Tu arrêtas de parler, réfléchissant à ce que cette nouvelle information signifierait pour toi. Quand ça te frappa enfin, tu te levas, ta respiration s’accélérant.
- Avez-vous la moindre idée à quel point c'est humiliant ? questionnas-tu, rhétoriquement, une larme coulant sur ta joue. Tout le monde s'attend à notre mariage et personne ne va comprendre, car je ne comprends pas moi-même.
- Je m'occuperai des rumeurs, si c'est votre peur.
- Peu importe ce que vous direz, les personnes penseront toujours que quelque chose ne va pas avec moi, car vous avez décidé de rompre notre engagement, t'exclamas-tu en insistant sur le pronom "vous".
- Je suis terriblement désolé, Lady Y/L/N*.
- Je ne veux pas de vos excuses. Je veux une explication claire, Lord Bridgerton, rétorquas-tu, la frustration de plus en plus forte. Je n'aurais jamais pensé que nos sentiments seraient une raison valide pour arrêter notre relation. Enfin, nos sentiments, je devrais dire mes sentiments. Si vous m’aimiez réellement, vous ne feriez pas cela.

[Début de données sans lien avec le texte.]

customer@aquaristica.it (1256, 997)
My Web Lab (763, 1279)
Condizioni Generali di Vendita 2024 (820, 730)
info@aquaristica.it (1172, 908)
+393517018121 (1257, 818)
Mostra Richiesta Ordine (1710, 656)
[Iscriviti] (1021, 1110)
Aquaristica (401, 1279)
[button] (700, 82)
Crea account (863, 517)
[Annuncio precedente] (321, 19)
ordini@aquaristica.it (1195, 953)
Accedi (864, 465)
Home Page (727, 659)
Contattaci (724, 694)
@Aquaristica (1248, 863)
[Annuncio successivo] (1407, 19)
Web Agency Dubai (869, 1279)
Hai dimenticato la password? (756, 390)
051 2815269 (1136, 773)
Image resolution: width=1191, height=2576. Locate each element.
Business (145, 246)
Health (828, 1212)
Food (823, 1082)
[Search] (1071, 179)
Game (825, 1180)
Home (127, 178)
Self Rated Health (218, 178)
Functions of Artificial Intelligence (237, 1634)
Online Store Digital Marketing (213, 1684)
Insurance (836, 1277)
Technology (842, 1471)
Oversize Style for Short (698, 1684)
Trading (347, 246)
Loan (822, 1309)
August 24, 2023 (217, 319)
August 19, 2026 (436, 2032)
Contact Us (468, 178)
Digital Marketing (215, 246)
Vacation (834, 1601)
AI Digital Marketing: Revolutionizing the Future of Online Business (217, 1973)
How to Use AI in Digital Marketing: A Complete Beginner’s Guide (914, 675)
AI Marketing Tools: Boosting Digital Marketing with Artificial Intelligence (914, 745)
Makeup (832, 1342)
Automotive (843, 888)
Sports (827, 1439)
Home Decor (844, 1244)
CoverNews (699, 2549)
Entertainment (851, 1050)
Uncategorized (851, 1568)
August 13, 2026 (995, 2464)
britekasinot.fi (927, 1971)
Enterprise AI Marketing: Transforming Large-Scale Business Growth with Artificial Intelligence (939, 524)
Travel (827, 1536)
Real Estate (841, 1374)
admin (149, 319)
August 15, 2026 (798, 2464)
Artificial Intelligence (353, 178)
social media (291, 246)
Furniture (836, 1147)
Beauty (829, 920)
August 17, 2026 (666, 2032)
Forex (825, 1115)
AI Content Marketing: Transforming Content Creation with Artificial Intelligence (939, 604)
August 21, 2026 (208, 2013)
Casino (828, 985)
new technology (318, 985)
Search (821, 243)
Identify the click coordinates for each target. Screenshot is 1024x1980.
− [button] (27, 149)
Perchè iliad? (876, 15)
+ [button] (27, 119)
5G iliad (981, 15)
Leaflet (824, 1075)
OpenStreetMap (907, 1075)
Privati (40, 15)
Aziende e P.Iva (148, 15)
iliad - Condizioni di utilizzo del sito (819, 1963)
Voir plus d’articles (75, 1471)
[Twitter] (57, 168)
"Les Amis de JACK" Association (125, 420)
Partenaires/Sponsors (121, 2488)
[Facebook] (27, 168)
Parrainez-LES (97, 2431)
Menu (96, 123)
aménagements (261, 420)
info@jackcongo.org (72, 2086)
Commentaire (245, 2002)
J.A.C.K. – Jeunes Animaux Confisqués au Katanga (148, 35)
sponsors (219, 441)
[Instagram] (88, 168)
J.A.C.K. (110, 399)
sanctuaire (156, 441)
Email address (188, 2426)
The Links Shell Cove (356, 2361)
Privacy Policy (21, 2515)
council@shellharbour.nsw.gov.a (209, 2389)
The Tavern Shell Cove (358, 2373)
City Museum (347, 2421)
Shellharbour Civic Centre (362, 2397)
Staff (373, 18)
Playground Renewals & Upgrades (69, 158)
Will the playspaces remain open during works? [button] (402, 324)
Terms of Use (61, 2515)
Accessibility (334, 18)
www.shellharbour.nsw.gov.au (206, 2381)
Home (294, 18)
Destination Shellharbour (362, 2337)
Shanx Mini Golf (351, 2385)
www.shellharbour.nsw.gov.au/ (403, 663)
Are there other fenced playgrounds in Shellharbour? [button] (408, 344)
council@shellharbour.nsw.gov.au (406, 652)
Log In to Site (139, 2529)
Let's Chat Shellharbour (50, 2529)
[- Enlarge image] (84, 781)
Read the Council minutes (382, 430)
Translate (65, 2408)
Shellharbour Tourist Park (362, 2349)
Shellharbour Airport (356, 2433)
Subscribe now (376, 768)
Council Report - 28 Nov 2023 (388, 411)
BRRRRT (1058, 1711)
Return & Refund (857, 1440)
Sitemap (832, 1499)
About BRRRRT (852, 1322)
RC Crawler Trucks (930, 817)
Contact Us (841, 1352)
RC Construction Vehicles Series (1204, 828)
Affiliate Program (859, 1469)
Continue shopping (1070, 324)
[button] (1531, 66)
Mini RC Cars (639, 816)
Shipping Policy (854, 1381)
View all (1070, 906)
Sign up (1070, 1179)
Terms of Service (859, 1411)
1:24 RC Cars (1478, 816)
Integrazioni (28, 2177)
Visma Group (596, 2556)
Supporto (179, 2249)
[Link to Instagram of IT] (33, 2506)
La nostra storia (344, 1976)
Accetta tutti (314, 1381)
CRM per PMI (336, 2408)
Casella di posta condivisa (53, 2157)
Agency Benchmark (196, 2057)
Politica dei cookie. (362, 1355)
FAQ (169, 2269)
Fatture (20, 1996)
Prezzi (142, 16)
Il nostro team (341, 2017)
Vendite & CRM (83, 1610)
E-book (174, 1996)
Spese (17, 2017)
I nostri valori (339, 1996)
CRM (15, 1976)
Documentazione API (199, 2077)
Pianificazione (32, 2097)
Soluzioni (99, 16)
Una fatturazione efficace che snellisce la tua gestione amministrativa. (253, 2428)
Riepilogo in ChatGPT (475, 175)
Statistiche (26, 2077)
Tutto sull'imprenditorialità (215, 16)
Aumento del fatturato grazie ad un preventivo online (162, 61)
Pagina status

- Je vous assure que je tiens réellement à vous.
- Comment voulez-vous que je vous croie ? Vous vous êtes seulement intéressé à moi, car vous aviez vu en moi cette jeune femme de bonne famille, correspondant à tous ces critères qu'on attend de moi, en tant qu'épouse. On m'a toujours dit que si j'étais polie, attentionnée et à l'écoute, je n'aurais pas de problèmes à trouver un mari et même quand je corresponds à cette norme vide de sens, je ne suis pas assez bien. Qu'ai-je fait pour mériter cela ? pleuras-tu en regardant en l’air.
- Même si vous ne le voulez pas, croyez-moi quand je vous dis que ce n'est pas votre faute. Vous êtes assez bien. Plus que bien, même. La vraie raison pour laquelle je refuse un mariage d'amour, c'est parce que je ne veux pas être la cause de souffrance, précisa-t-il.
- Plus vous vous expliquez, plus je suis perdue.
- A la mort de mon père, ma mère était dévastée, commença-t-il à expliquant en se levant face à toi. Elle était à peine présente pour moi, mes frères et mes sœurs. J'ai dû m'occuper de tout à sa place. Je ne veux pas que la femme que j'épouse vive une situation similaire. Je ne veux pas être la raison d'un futur chagrin.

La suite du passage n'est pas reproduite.